>> BEGIN

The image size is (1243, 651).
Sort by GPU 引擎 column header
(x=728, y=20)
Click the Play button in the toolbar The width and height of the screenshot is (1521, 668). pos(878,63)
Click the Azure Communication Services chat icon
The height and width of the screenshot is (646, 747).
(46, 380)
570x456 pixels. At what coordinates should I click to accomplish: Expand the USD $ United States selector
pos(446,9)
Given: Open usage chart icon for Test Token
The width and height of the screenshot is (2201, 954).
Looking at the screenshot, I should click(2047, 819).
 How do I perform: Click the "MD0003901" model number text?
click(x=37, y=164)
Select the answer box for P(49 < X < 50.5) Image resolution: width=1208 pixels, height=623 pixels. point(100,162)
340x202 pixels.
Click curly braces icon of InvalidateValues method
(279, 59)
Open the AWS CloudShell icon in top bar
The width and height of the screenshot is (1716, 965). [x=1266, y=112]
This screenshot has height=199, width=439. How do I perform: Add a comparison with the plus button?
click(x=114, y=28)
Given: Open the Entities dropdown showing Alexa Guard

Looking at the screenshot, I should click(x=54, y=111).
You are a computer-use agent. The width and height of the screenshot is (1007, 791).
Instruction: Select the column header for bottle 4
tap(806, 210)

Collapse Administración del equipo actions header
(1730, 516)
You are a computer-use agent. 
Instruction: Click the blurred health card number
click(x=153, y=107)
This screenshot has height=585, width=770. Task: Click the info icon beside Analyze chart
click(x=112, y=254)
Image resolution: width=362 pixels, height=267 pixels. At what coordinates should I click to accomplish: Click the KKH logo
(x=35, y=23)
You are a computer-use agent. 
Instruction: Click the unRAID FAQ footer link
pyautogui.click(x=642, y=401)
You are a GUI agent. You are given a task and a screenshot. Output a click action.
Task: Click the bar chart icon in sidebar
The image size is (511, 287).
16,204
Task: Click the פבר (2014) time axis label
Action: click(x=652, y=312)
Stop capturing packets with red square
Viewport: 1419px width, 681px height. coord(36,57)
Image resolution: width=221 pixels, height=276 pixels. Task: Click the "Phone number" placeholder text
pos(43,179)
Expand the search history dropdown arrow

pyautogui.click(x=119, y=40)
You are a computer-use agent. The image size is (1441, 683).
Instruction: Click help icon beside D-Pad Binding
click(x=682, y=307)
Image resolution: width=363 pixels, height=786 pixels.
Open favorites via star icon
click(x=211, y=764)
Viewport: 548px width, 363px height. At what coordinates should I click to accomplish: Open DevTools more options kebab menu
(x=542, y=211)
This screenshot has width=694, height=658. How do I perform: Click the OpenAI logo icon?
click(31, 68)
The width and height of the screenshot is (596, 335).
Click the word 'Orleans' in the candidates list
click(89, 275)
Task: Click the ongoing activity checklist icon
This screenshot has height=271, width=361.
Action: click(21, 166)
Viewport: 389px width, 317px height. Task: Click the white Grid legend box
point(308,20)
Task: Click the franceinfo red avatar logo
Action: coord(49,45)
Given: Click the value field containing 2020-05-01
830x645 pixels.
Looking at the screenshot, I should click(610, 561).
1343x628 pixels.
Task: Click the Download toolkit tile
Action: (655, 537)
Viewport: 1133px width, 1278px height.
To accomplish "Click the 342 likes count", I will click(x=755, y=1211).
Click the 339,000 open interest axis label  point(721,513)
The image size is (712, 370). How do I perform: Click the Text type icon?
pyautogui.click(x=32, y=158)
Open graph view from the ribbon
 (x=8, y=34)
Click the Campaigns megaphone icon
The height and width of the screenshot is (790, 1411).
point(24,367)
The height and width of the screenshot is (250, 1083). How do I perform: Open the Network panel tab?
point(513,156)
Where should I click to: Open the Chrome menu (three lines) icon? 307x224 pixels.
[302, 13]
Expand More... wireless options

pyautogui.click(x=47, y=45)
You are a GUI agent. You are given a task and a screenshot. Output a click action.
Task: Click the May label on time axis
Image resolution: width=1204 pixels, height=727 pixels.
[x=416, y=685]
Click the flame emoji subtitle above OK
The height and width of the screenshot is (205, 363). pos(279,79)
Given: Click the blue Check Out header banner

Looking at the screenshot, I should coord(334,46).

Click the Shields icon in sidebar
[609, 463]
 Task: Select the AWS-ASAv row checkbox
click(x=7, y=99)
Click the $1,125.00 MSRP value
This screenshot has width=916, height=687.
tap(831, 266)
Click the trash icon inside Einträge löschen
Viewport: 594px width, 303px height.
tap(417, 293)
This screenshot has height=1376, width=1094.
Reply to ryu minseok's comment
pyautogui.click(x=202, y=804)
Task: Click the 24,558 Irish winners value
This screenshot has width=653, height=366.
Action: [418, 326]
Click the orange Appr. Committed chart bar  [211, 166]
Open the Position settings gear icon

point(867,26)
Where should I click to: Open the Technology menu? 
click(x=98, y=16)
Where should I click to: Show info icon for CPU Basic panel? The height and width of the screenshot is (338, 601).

>> END

Aim of the task - Express every line of the material above as a numbered list, leaving out the blank lines.

Task answer -
1. The image size is (1243, 651).
2. Sort by GPU 引擎 column header
3. (x=728, y=20)
4. Click the Play button in the toolbar The width and height of the screenshot is (1521, 668). pos(878,63)
5. Click the Azure Communication Services chat icon
6. The height and width of the screenshot is (646, 747).
7. (46, 380)
8. 570x456 pixels. At what coordinates should I click to accomplish: Expand the USD $ United States selector
9. pos(446,9)
10. Given: Open usage chart icon for Test Token
11. The width and height of the screenshot is (2201, 954).
12. Looking at the screenshot, I should click(2047, 819).
13.  How do I perform: Click the "MD0003901" model number text?
14. click(x=37, y=164)
15. Select the answer box for P(49 < X < 50.5) Image resolution: width=1208 pixels, height=623 pixels. point(100,162)
16. 340x202 pixels.
17. Click curly braces icon of InvalidateValues method
18. (279, 59)
19. Open the AWS CloudShell icon in top bar
20. The width and height of the screenshot is (1716, 965). [x=1266, y=112]
21. This screenshot has height=199, width=439. How do I perform: Add a comparison with the plus button?
22. click(x=114, y=28)
23. Given: Open the Entities dropdown showing Alexa Guard
24. Looking at the screenshot, I should click(x=54, y=111).
25. You are a computer-use agent. The width and height of the screenshot is (1007, 791).
26. Instruction: Select the column header for bottle 4
27. tap(806, 210)
28. Collapse Administración del equipo actions header
29. (1730, 516)
30. You are a computer-use agent. 
31. Instruction: Click the blurred health card number
32. click(x=153, y=107)
33. This screenshot has height=585, width=770. Task: Click the info icon beside Analyze chart
34. click(x=112, y=254)
35. Image resolution: width=362 pixels, height=267 pixels. At what coordinates should I click to accomplish: Click the KKH logo
36. (x=35, y=23)
37. You are a computer-use agent. 
38. Instruction: Click the unRAID FAQ footer link
39. pyautogui.click(x=642, y=401)
40. You are a GUI agent. You are given a task and a screenshot. Output a click action.
41. Task: Click the bar chart icon in sidebar
42. The image size is (511, 287).
43. 16,204
44. Task: Click the פבר (2014) time axis label
45. Action: click(x=652, y=312)
46. Stop capturing packets with red square
47. Viewport: 1419px width, 681px height. coord(36,57)
48. Image resolution: width=221 pixels, height=276 pixels. Task: Click the "Phone number" placeholder text
49. pos(43,179)
50. Expand the search history dropdown arrow
51. pyautogui.click(x=119, y=40)
52. You are a computer-use agent. The image size is (1441, 683).
53. Instruction: Click help icon beside D-Pad Binding
54. click(x=682, y=307)
55. Image resolution: width=363 pixels, height=786 pixels.
56. Open favorites via star icon
57. click(x=211, y=764)
58. Viewport: 548px width, 363px height. At what coordinates should I click to accomplish: Open DevTools more options kebab menu
59. (x=542, y=211)
60. This screenshot has width=694, height=658. How do I perform: Click the OpenAI logo icon?
61. click(31, 68)
62. The width and height of the screenshot is (596, 335).
63. Click the word 'Orleans' in the candidates list
64. click(89, 275)
65. Task: Click the ongoing activity checklist icon
66. This screenshot has height=271, width=361.
67. Action: click(21, 166)
68. Viewport: 389px width, 317px height. Task: Click the white Grid legend box
69. point(308,20)
70. Task: Click the franceinfo red avatar logo
71. Action: coord(49,45)
72. Given: Click the value field containing 2020-05-01
73. 830x645 pixels.
74. Looking at the screenshot, I should click(610, 561).
75. 1343x628 pixels.
76. Task: Click the Download toolkit tile
77. Action: (655, 537)
78. Viewport: 1133px width, 1278px height.
79. To accomplish "Click the 342 likes count", I will click(x=755, y=1211).
80. Click the 339,000 open interest axis label  point(721,513)
81. The image size is (712, 370). How do I perform: Click the Text type icon?
82. pyautogui.click(x=32, y=158)
83. Open graph view from the ribbon
84.  (x=8, y=34)
85. Click the Campaigns megaphone icon
86. The height and width of the screenshot is (790, 1411).
87. point(24,367)
88. The height and width of the screenshot is (250, 1083). How do I perform: Open the Network panel tab?
89. point(513,156)
90. Where should I click to: Open the Chrome menu (three lines) icon? 307x224 pixels.
91. [302, 13]
92. Expand More... wireless options
93. pyautogui.click(x=47, y=45)
94. You are a GUI agent. You are given a task and a screenshot. Output a click action.
95. Task: Click the May label on time axis
96. Image resolution: width=1204 pixels, height=727 pixels.
97. [x=416, y=685]
98. Click the flame emoji subtitle above OK
99. The height and width of the screenshot is (205, 363). pos(279,79)
100. Given: Click the blue Check Out header banner
101. Looking at the screenshot, I should coord(334,46).
102. Click the Shields icon in sidebar
103. [609, 463]
104.  Task: Select the AWS-ASAv row checkbox
105. click(x=7, y=99)
106. Click the $1,125.00 MSRP value
107. This screenshot has width=916, height=687.
108. tap(831, 266)
109. Click the trash icon inside Einträge löschen
110. Viewport: 594px width, 303px height.
111. tap(417, 293)
112. This screenshot has height=1376, width=1094.
113. Reply to ryu minseok's comment
114. pyautogui.click(x=202, y=804)
115. Task: Click the 24,558 Irish winners value
116. This screenshot has width=653, height=366.
117. Action: [418, 326]
118. Click the orange Appr. Committed chart bar  [211, 166]
119. Open the Position settings gear icon
120. point(867,26)
121. Where should I click to: Open the Technology menu? 
122. click(x=98, y=16)
123. Where should I click to: Show info icon for CPU Basic panel? The height and width of the screenshot is (338, 601).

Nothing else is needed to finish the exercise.